Set the entries below down again, please. Match them exactly.

━━━━━ DATA TO USE

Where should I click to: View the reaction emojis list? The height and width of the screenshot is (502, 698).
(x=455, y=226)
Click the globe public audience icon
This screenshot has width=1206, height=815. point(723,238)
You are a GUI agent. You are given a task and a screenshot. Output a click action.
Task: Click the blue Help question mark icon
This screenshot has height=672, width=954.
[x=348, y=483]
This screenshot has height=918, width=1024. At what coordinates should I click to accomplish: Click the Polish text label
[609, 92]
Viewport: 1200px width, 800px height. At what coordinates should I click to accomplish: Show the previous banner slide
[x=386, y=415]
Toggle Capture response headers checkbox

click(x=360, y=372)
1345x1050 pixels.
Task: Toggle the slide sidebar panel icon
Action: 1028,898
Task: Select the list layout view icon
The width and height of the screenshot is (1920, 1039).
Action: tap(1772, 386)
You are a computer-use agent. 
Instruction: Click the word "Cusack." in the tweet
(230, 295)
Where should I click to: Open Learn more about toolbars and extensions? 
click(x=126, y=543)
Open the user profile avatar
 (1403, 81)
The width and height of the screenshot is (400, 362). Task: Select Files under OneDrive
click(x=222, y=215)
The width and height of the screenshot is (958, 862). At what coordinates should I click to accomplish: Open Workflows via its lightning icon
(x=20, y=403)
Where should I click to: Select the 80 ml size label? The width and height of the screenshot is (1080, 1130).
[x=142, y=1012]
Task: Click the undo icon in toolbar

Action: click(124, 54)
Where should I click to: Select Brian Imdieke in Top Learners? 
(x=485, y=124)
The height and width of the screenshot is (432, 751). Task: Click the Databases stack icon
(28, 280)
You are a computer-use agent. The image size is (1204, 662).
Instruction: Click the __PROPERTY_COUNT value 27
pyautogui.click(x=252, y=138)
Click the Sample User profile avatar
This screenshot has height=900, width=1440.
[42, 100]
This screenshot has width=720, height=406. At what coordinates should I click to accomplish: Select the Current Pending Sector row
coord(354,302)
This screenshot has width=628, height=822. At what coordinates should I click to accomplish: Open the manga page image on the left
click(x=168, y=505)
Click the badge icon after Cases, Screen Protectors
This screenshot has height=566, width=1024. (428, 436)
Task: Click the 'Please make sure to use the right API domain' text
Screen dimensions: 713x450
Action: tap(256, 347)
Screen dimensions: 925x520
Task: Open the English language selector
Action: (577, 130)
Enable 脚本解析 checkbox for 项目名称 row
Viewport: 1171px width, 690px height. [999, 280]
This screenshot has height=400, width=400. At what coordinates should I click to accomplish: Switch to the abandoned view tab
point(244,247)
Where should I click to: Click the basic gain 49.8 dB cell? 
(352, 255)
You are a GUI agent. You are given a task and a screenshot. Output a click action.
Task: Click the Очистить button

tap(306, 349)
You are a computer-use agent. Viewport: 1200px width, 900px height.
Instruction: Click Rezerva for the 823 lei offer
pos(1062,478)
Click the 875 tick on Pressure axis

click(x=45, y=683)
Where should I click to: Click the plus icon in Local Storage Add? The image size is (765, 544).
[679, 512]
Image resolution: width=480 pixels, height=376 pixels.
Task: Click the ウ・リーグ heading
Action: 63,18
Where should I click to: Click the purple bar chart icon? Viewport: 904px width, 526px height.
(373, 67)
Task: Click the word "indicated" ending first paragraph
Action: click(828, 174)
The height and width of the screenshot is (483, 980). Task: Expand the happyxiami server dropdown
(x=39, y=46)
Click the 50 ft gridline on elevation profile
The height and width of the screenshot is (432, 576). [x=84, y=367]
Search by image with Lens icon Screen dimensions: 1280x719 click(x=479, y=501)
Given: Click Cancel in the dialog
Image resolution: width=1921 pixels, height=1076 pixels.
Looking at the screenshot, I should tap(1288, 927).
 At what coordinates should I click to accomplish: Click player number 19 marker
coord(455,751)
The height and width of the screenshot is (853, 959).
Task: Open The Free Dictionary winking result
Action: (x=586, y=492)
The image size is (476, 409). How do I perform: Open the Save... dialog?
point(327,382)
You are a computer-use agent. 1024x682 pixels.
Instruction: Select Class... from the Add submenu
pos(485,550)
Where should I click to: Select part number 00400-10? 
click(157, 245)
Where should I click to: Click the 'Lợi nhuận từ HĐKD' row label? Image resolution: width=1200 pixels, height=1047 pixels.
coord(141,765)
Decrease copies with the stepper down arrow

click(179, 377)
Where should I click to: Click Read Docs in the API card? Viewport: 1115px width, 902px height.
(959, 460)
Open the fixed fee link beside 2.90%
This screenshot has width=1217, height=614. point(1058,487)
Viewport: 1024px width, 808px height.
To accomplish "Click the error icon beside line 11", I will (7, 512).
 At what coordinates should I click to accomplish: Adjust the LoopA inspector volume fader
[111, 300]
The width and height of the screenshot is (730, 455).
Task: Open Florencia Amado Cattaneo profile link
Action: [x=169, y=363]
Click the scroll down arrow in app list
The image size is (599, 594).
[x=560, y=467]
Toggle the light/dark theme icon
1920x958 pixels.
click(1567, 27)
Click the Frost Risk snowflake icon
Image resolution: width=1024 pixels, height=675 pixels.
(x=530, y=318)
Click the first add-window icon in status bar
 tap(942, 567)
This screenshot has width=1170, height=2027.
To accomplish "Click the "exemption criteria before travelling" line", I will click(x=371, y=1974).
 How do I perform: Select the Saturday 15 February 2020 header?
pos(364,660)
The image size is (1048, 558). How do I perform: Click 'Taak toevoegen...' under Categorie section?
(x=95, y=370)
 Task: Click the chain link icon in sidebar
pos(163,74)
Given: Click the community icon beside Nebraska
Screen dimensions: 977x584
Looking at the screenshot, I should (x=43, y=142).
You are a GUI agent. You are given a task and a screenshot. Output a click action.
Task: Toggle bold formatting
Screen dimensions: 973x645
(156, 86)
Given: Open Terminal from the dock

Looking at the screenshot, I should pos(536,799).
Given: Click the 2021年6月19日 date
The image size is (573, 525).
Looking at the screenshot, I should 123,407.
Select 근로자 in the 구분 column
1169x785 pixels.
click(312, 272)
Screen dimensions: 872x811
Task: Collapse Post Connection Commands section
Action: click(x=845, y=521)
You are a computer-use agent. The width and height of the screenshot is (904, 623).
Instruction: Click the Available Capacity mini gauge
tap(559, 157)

━━━━━━━━━━

[RESPONSE TO THIS TASK]
Where should I click to: View the reaction emojis list? The height and width of the screenshot is (502, 698).
(x=455, y=226)
Click the globe public audience icon
This screenshot has width=1206, height=815. point(723,238)
You are a GUI agent. You are given a task and a screenshot. Output a click action.
Task: Click the blue Help question mark icon
This screenshot has height=672, width=954.
[x=348, y=483]
This screenshot has height=918, width=1024. At what coordinates should I click to accomplish: Click the Polish text label
[609, 92]
Viewport: 1200px width, 800px height. At what coordinates should I click to accomplish: Show the previous banner slide
[x=386, y=415]
Toggle Capture response headers checkbox

click(x=360, y=372)
1345x1050 pixels.
Task: Toggle the slide sidebar panel icon
Action: 1028,898
Task: Select the list layout view icon
The width and height of the screenshot is (1920, 1039).
Action: tap(1772, 386)
You are a computer-use agent. 
Instruction: Click the word "Cusack." in the tweet
(230, 295)
Where should I click to: Open Learn more about toolbars and extensions? 
click(x=126, y=543)
Open the user profile avatar
 (1403, 81)
The width and height of the screenshot is (400, 362). Task: Select Files under OneDrive
click(x=222, y=215)
The width and height of the screenshot is (958, 862). At what coordinates should I click to accomplish: Open Workflows via its lightning icon
(x=20, y=403)
Where should I click to: Select the 80 ml size label? The width and height of the screenshot is (1080, 1130).
[x=142, y=1012]
Task: Click the undo icon in toolbar

Action: click(124, 54)
Where should I click to: Select Brian Imdieke in Top Learners? 
(x=485, y=124)
The height and width of the screenshot is (432, 751). Task: Click the Databases stack icon
(28, 280)
You are a computer-use agent. The image size is (1204, 662).
Instruction: Click the __PROPERTY_COUNT value 27
pyautogui.click(x=252, y=138)
Click the Sample User profile avatar
This screenshot has height=900, width=1440.
[42, 100]
This screenshot has width=720, height=406. At what coordinates should I click to accomplish: Select the Current Pending Sector row
coord(354,302)
This screenshot has width=628, height=822. At what coordinates should I click to accomplish: Open the manga page image on the left
click(x=168, y=505)
Click the badge icon after Cases, Screen Protectors
This screenshot has height=566, width=1024. (428, 436)
Task: Click the 'Please make sure to use the right API domain' text
Screen dimensions: 713x450
Action: tap(256, 347)
Screen dimensions: 925x520
Task: Open the English language selector
Action: (577, 130)
Enable 脚本解析 checkbox for 项目名称 row
Viewport: 1171px width, 690px height. [999, 280]
This screenshot has height=400, width=400. At what coordinates should I click to accomplish: Switch to the abandoned view tab
point(244,247)
Where should I click to: Click the basic gain 49.8 dB cell? 
(352, 255)
You are a GUI agent. You are given a task and a screenshot. Output a click action.
Task: Click the Очистить button

tap(306, 349)
You are a computer-use agent. Viewport: 1200px width, 900px height.
Instruction: Click Rezerva for the 823 lei offer
pos(1062,478)
Click the 875 tick on Pressure axis

click(x=45, y=683)
Where should I click to: Click the plus icon in Local Storage Add? The image size is (765, 544).
[679, 512]
Image resolution: width=480 pixels, height=376 pixels.
Task: Click the ウ・リーグ heading
Action: 63,18
Where should I click to: Click the purple bar chart icon? Viewport: 904px width, 526px height.
(373, 67)
Task: Click the word "indicated" ending first paragraph
Action: click(828, 174)
The height and width of the screenshot is (483, 980). Task: Expand the happyxiami server dropdown
(x=39, y=46)
Click the 50 ft gridline on elevation profile
The height and width of the screenshot is (432, 576). [x=84, y=367]
Search by image with Lens icon Screen dimensions: 1280x719 click(x=479, y=501)
Given: Click Cancel in the dialog
Image resolution: width=1921 pixels, height=1076 pixels.
Looking at the screenshot, I should tap(1288, 927).
 At what coordinates should I click to accomplish: Click player number 19 marker
coord(455,751)
The height and width of the screenshot is (853, 959).
Task: Open The Free Dictionary winking result
Action: (x=586, y=492)
The image size is (476, 409). How do I perform: Open the Save... dialog?
point(327,382)
You are a computer-use agent. 1024x682 pixels.
Instruction: Select Class... from the Add submenu
pos(485,550)
Where should I click to: Select part number 00400-10? 
click(157, 245)
Where should I click to: Click the 'Lợi nhuận từ HĐKD' row label? Image resolution: width=1200 pixels, height=1047 pixels.
coord(141,765)
Decrease copies with the stepper down arrow

click(179, 377)
Where should I click to: Click Read Docs in the API card? Viewport: 1115px width, 902px height.
(959, 460)
Open the fixed fee link beside 2.90%
This screenshot has width=1217, height=614. point(1058,487)
Viewport: 1024px width, 808px height.
To accomplish "Click the error icon beside line 11", I will (7, 512).
 At what coordinates should I click to accomplish: Adjust the LoopA inspector volume fader
[111, 300]
The width and height of the screenshot is (730, 455).
Task: Open Florencia Amado Cattaneo profile link
Action: [x=169, y=363]
Click the scroll down arrow in app list
The image size is (599, 594).
[x=560, y=467]
Toggle the light/dark theme icon
1920x958 pixels.
click(1567, 27)
Click the Frost Risk snowflake icon
Image resolution: width=1024 pixels, height=675 pixels.
(x=530, y=318)
Click the first add-window icon in status bar
 tap(942, 567)
This screenshot has width=1170, height=2027.
To accomplish "Click the "exemption criteria before travelling" line", I will click(x=371, y=1974).
 How do I perform: Select the Saturday 15 February 2020 header?
pos(364,660)
The image size is (1048, 558). How do I perform: Click 'Taak toevoegen...' under Categorie section?
(x=95, y=370)
 Task: Click the chain link icon in sidebar
pos(163,74)
Given: Click the community icon beside Nebraska
Screen dimensions: 977x584
Looking at the screenshot, I should (x=43, y=142).
You are a GUI agent. You are given a task and a screenshot. Output a click action.
Task: Toggle bold formatting
Screen dimensions: 973x645
(156, 86)
Given: Open Terminal from the dock

Looking at the screenshot, I should pos(536,799).
Given: Click the 2021年6月19日 date
The image size is (573, 525).
Looking at the screenshot, I should 123,407.
Select 근로자 in the 구분 column
1169x785 pixels.
click(312, 272)
Screen dimensions: 872x811
Task: Collapse Post Connection Commands section
Action: click(x=845, y=521)
You are a computer-use agent. The width and height of the screenshot is (904, 623).
Instruction: Click the Available Capacity mini gauge
tap(559, 157)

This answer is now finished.